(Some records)
BEGIN

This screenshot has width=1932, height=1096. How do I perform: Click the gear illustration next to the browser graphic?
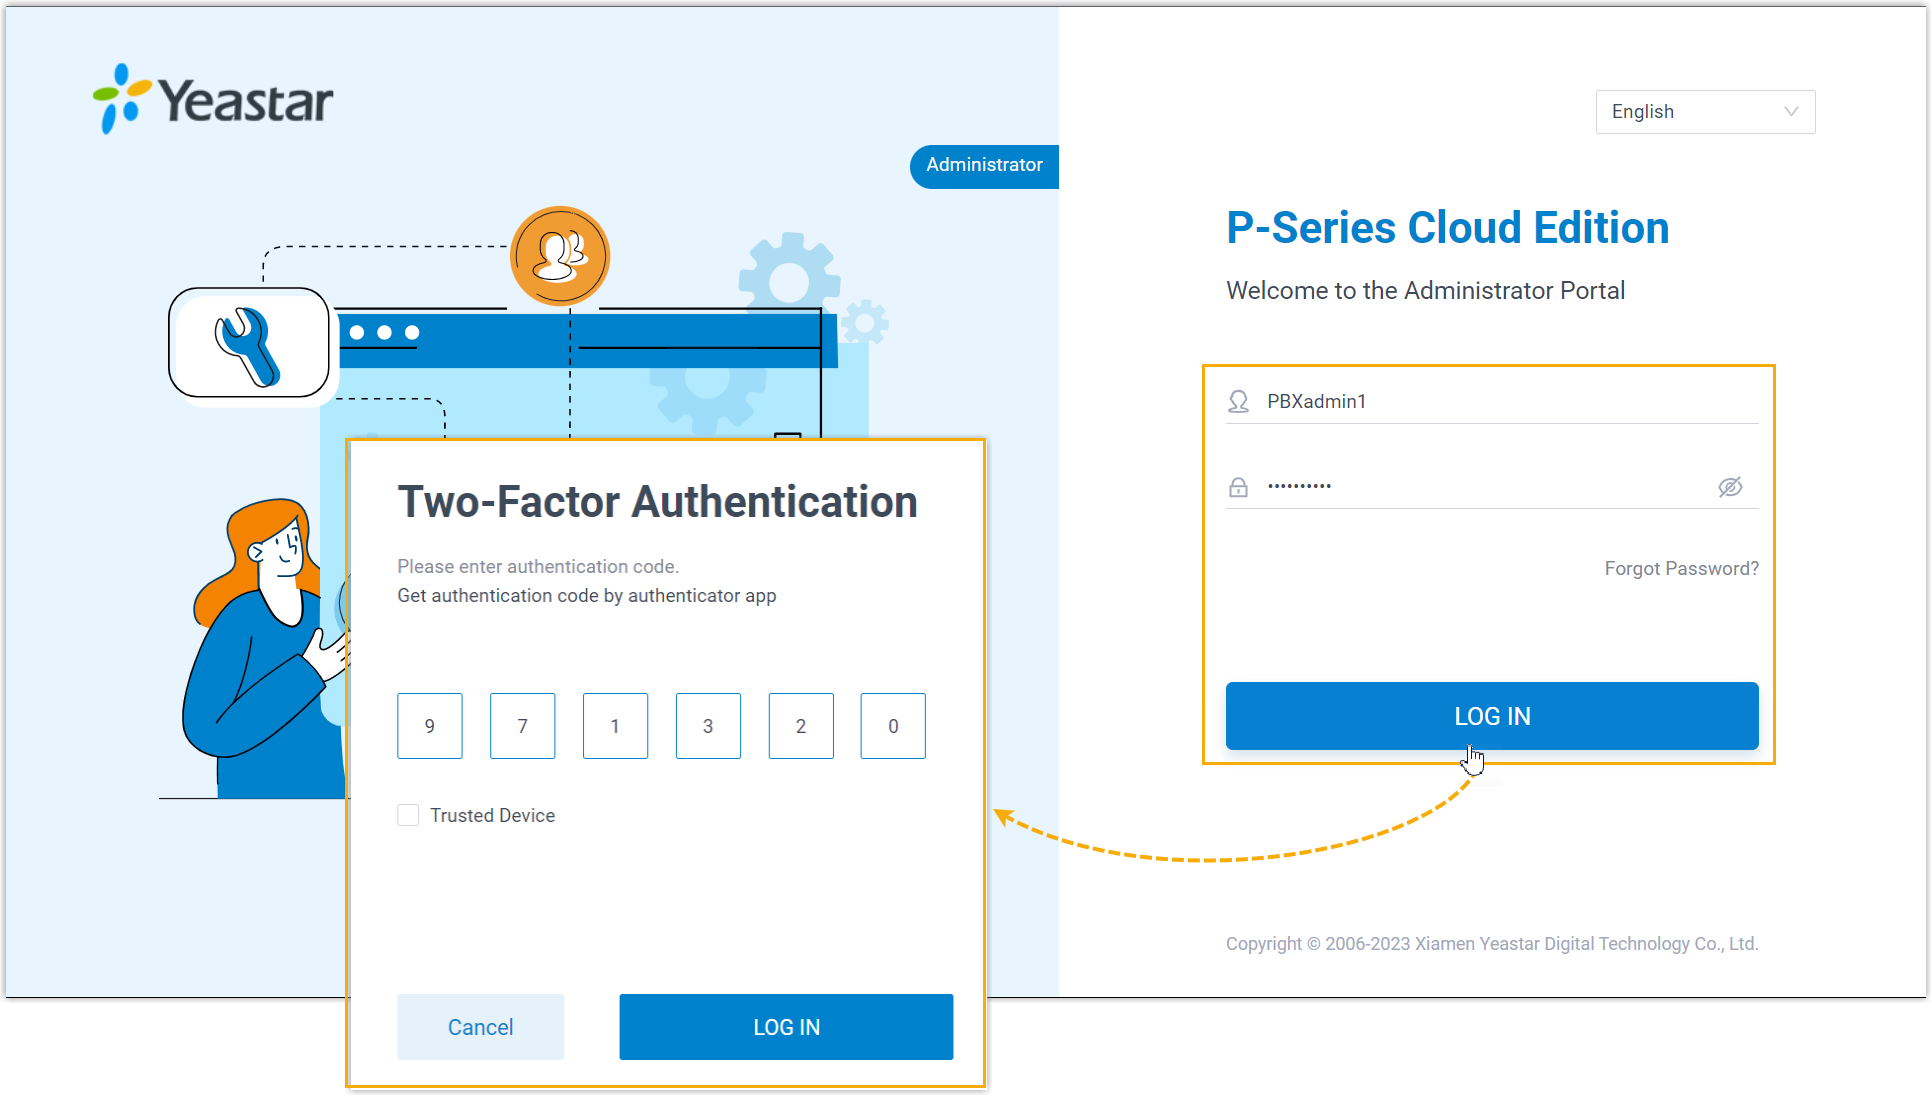click(789, 279)
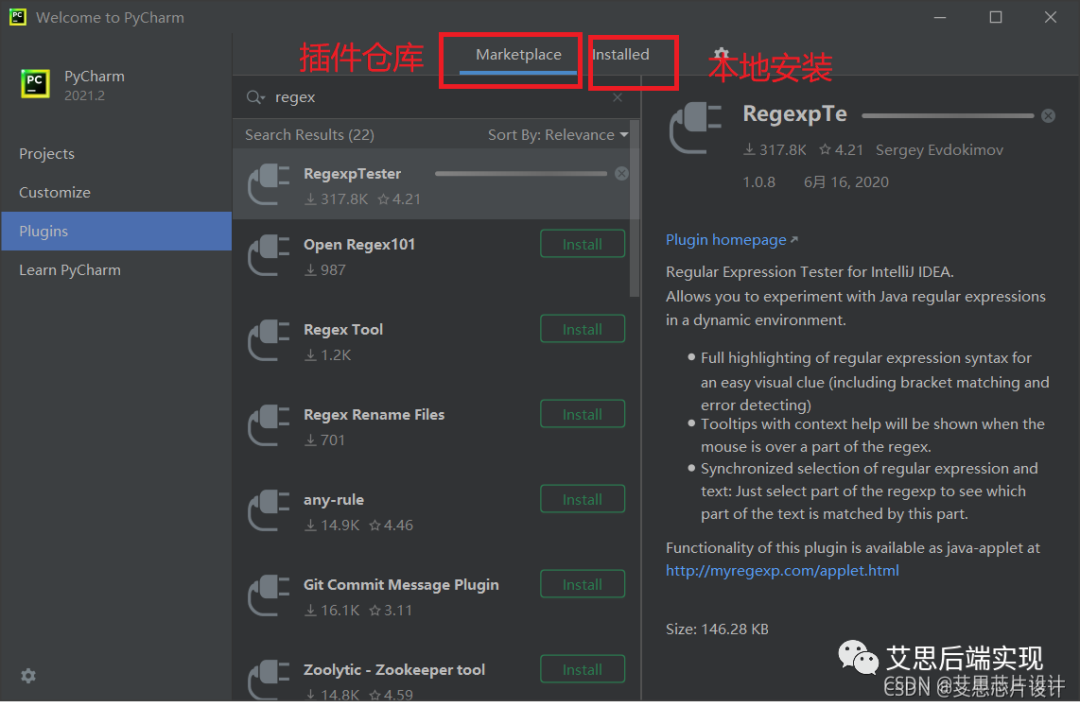Install the Git Commit Message Plugin

(582, 585)
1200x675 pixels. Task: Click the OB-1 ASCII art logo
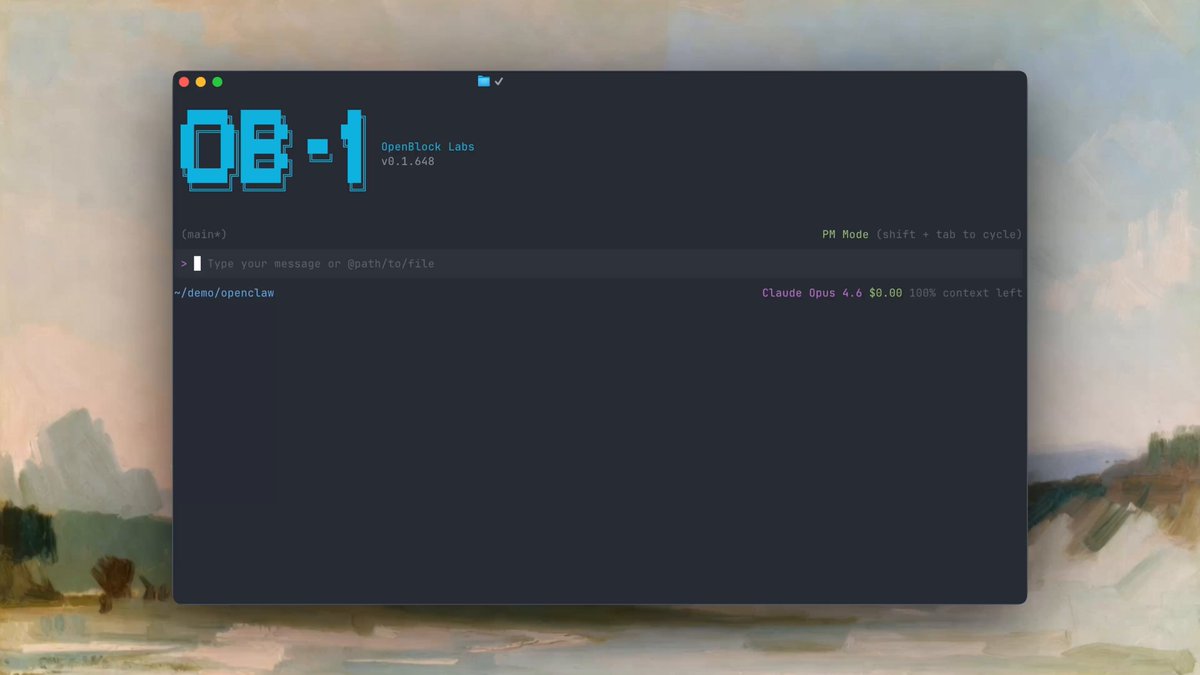click(273, 150)
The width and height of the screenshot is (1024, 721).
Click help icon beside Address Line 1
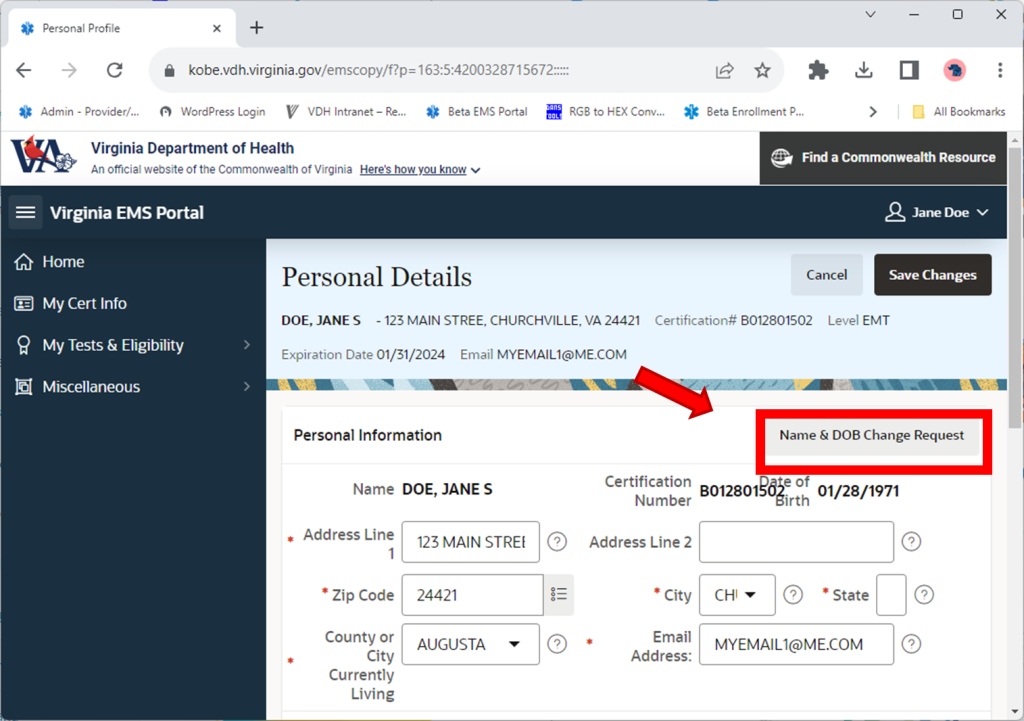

END

◆ What to produce: Write out the whole listing above word for word, leaving the pictures out.

◆ Task output:
This screenshot has width=1932, height=1096. How do I perform: Click the gear illustration next to the browser graphic?
click(789, 279)
Install the Git Commit Message Plugin

(582, 585)
1200x675 pixels. Task: Click the OB-1 ASCII art logo
click(273, 150)
The width and height of the screenshot is (1024, 721).
Click help icon beside Address Line 1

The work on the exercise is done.